With its beguiling nursery rhyme-esque introduction, opener ‘Knives At The Wall’ lulls and soothes into an early reverie that grows ever darker as the song progresses. It’s one of the least remarkable songs of the collection, yet it serves as a perfect introduction to The Mezzanine‘s suggestive, haunting power. The similarly minimalist ‘All The Spokes’ is swiftly followed by the curiously upbeat ‘Cup On The Counter’, whose delightfully discordant atmosphere and accusatory lyrics (“I’m not a child, I know what I’ve seen”) are accompanied by the startling addition of a child in conversation. An equally evocative harmonica solo and double-tracked vocals make ‘Shivering Assembly’ the shining example of how Durrett successfully pulls off disarming little touches and effects, adding to the tone and theatricality of the music without falsifying its ambition and meaning.
This, and other songs, may tempt you to place Durrett firmly in the gothic fold, but The Mezzanine as a whole is a hopeful creature, as is the empowering track that gives the album its name. Here, Durrett’s “they” refers to unnamed oppressive influences lurking nearby. Yet while the album certainly revels in its darkness and is accordingly beautiful for it, such a mood is not its focus, merely a tangible influence that belies her upbringing in the oppressive humidity of Georgia, as well as her battle with depression. The rawness of ‘Marlene’ is both deeply personal and astounding; Durrett’s quivering vibrato gives an ethereal, wispy quality to the song and is neatly complemented by the off-key piano instrumental ‘Silent Partner’ that follows.
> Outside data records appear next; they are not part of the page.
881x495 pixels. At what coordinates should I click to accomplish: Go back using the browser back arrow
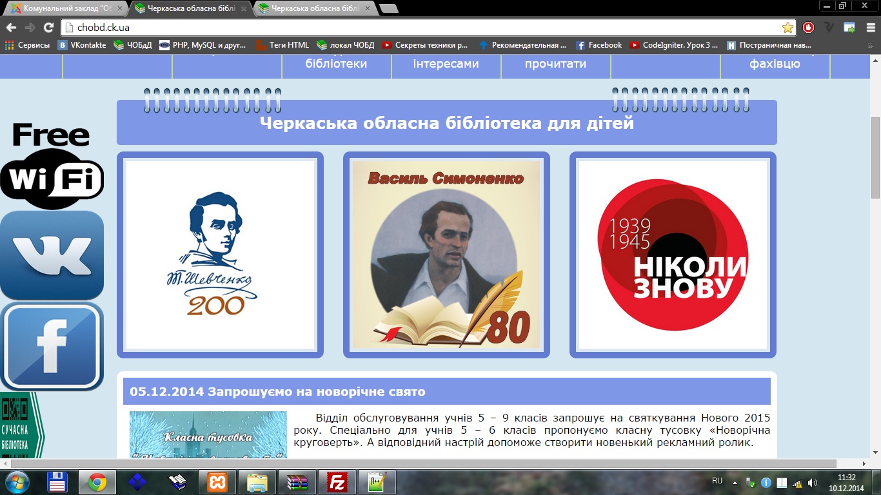coord(11,28)
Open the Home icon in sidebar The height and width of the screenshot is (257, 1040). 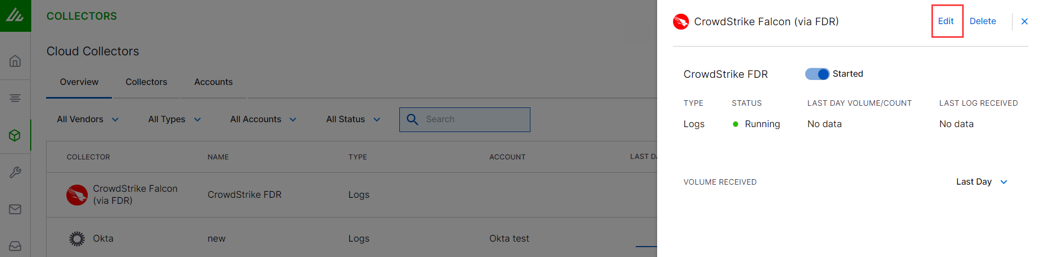pyautogui.click(x=15, y=61)
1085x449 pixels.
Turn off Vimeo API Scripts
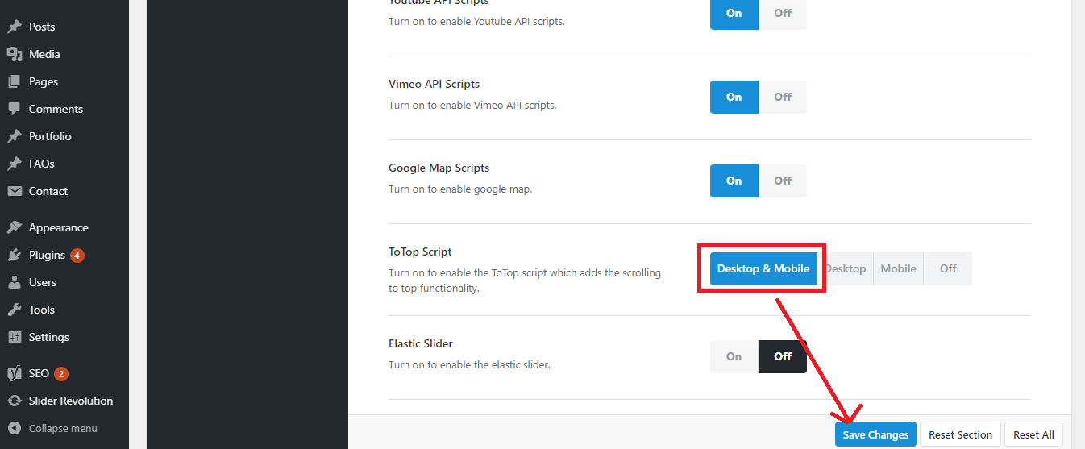point(783,97)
It’s not all easygoing, however. An eerily muffled screaming guitar slightly overwhelms ‘No Apology’, but once your ears have adjusted, simple unpleasantness quickly becomes intriguing unpleasantness and perseverance is definitely required. ‘In The Throes’ thankfully marks a return to the style of the earlier songs and brings things to a worthy close, combining all the best aspects from the previous ten tracks – introspection, a gently powerful voice, fabulous guitars and a stunning combination of orchestral and electric instruments. A trip through Durrett’s (under)world may not be appropriate for everyone but the devil’s in the details and we all know by now who has the best tunes.